Shree 420 is rich with symbols of the promise and pitfalls of post-partition India. Raj's emergence at the beginning of the film from his rural ramblings into the hard bustle of Bombay represents the country's transition from its traditional grounding to modern government and economics - and it is no coincidence that Raj is immediately taken advantage of upon his arrival in the city. There is a running semiotic pun based around Raj's honesty medal as he pawns it and redeems it; Raj's honesty itself is for sale. For most of the film, Raj is caught between a traditional simplicity, represented by Vidya (whose name means "knowledge") and the glitter and spangle of high-tone, high-stakes capitalism, represented by Maya (whose name means "illusion, trick, deceit"). The film pits pure, hardworking, homegrown virtue directly against the exotic, westernized world of greed and fraud. Ultimately the film weaves a complex and powerful social message, exhorting the everyday people - who in the film literally sleep on the doorstep of the fat-cat's opulent home - to work together to build an India that is modern and yet free of exploitation by that greedy element.
The richness of the narrative and its symbolic arsenal is matched - even exceeded - by Shree 420's pure entertainment value. Raj Kapoor is a masterfully physical performer, moving fluidly between Chaplinesque antics and Cary Grantish suavity as quickly as changing a mask (another of the film's recurring symbols). He is a delight to watch. Nargis, one of the greatest stars of the era, has an ineffable grace that transcends beauty, a riveting poise and a presence. She ranges from firmly proud in her early meetings with Raj, to bashfully passionate as their romance develops, to heartbreakingly wounded when she is insulted by Maya. In either of the stars' performances it is clear why this film is a revered classic. Nadira is car-wreck compelling (and maddeningly sexy) in her career-defining vampish turn as the bitter, manipulative Maya (screencap below).

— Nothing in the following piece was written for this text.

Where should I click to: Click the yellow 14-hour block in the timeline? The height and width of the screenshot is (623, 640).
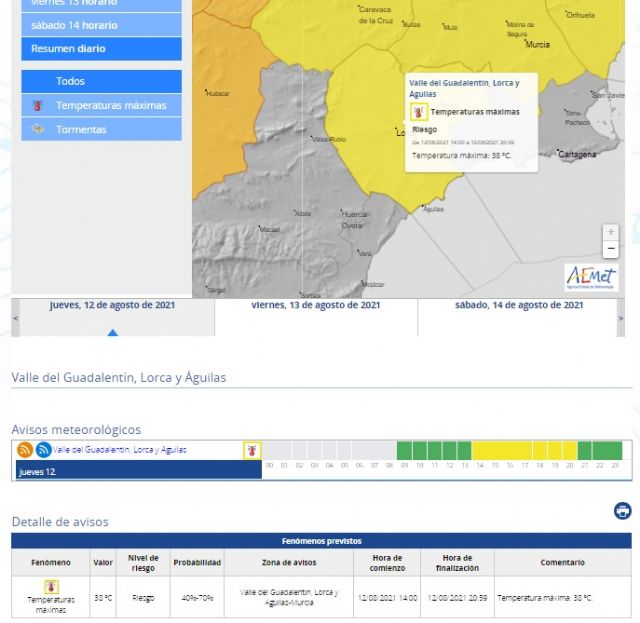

Finally, there are the film's timeless songs, from Raj Kapoor's iconic "Mera joota hai japani," to the tender declaration of love in "Pyaar hua ikraar hua," to the exuberant peasant dance of the vagrants in "Ramaya vastavaya," to Nadira's seductive call to the dark side, "Mud mud ke na dekh". I haven't named them all and I don't doubt that someone will chime in with another favorite - they are all that special. My friend Sanket at Bollywood Music Club has more about the delicious music of Shree 420
There are volumes more that could be said and have been said about this film, its place in Hindi cinema, and the significance of its social commentary. But if you haven't seen Shree 420, don't spend any more time reading about it - just go and watch it.